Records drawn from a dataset
::::::::::

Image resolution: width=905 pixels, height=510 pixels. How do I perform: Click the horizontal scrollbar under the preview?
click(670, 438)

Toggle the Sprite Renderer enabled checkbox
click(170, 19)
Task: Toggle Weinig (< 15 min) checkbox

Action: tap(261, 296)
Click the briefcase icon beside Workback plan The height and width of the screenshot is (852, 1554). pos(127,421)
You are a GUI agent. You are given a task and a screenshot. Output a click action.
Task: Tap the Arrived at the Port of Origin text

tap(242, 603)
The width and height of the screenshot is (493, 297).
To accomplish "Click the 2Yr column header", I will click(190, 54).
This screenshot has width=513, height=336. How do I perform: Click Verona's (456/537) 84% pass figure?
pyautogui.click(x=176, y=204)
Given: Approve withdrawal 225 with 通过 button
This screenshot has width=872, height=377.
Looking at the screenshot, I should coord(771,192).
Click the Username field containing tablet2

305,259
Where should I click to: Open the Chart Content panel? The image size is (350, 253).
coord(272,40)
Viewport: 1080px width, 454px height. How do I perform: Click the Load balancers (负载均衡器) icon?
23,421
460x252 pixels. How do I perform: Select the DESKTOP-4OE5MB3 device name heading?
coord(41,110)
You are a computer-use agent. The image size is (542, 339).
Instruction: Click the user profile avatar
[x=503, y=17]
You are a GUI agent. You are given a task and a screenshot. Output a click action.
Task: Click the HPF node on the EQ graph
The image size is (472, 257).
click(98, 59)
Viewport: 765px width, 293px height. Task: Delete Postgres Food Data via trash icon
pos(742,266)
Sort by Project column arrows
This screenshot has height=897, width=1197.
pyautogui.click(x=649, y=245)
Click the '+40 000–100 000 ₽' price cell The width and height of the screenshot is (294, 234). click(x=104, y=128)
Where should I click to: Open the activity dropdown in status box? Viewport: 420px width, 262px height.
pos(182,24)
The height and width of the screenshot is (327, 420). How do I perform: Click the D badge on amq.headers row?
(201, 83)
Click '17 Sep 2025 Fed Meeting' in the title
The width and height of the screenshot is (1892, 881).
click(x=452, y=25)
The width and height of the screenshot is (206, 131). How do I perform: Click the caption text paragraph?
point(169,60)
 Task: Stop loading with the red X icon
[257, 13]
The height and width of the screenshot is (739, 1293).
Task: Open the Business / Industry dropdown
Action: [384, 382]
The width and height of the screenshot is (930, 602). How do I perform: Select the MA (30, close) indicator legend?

::::::::::

WHAT TO PRODUCE — Your task is to set down exactly the lines from the line containing "You are a computer-use" to the end of the data above, including both ends.

RESPONSE TO THIS EXERCISE —
You are a computer-use agent. The image size is (542, 339).
Instruction: Click the user profile avatar
[x=503, y=17]
You are a GUI agent. You are given a task and a screenshot. Output a click action.
Task: Click the HPF node on the EQ graph
The image size is (472, 257).
click(98, 59)
Viewport: 765px width, 293px height. Task: Delete Postgres Food Data via trash icon
pos(742,266)
Sort by Project column arrows
This screenshot has height=897, width=1197.
pyautogui.click(x=649, y=245)
Click the '+40 000–100 000 ₽' price cell The width and height of the screenshot is (294, 234). click(x=104, y=128)
Where should I click to: Open the activity dropdown in status box? Viewport: 420px width, 262px height.
pos(182,24)
The height and width of the screenshot is (327, 420). How do I perform: Click the D badge on amq.headers row?
(201, 83)
Click '17 Sep 2025 Fed Meeting' in the title
The width and height of the screenshot is (1892, 881).
click(x=452, y=25)
The width and height of the screenshot is (206, 131). How do I perform: Click the caption text paragraph?
point(169,60)
 Task: Stop loading with the red X icon
[257, 13]
The height and width of the screenshot is (739, 1293).
Task: Open the Business / Industry dropdown
Action: [384, 382]
The width and height of the screenshot is (930, 602). How do I perform: Select the MA (30, close) indicator legend?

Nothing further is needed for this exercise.